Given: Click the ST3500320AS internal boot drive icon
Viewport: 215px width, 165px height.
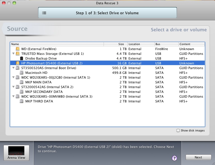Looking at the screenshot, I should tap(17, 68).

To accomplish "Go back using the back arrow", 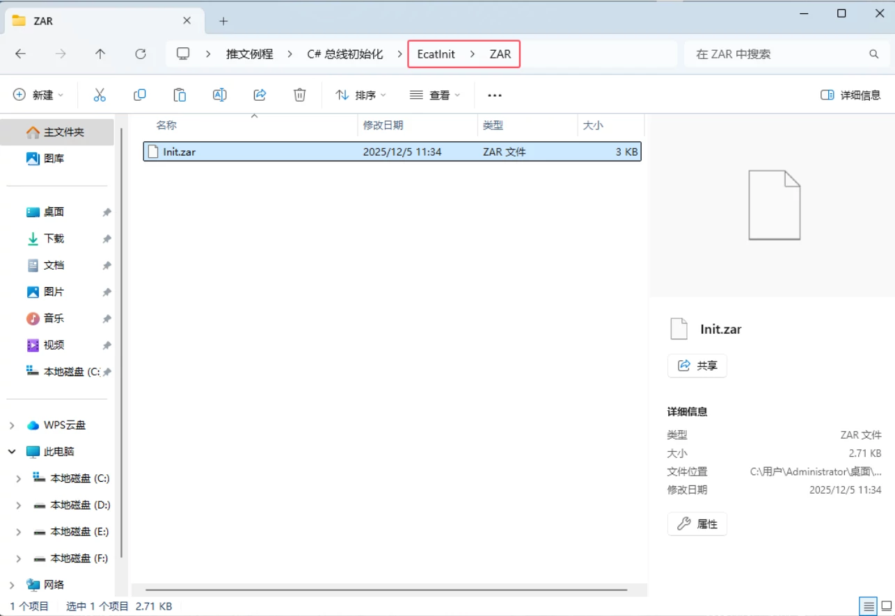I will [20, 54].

******

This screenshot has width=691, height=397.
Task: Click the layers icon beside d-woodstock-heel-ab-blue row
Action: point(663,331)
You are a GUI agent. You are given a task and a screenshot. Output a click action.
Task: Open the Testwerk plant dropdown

******

→ **REQUIRED WORK**: Above are records; repeat only the lines starting at the line with "You are a GUI" and ending at the line with "Task: Open the Testwerk plant dropdown", exactly as they appear, both included.

→ **PROBLEM SOLUTION**:
You are a GUI agent. You are given a task and a screenshot. Output a click action.
Task: Open the Testwerk plant dropdown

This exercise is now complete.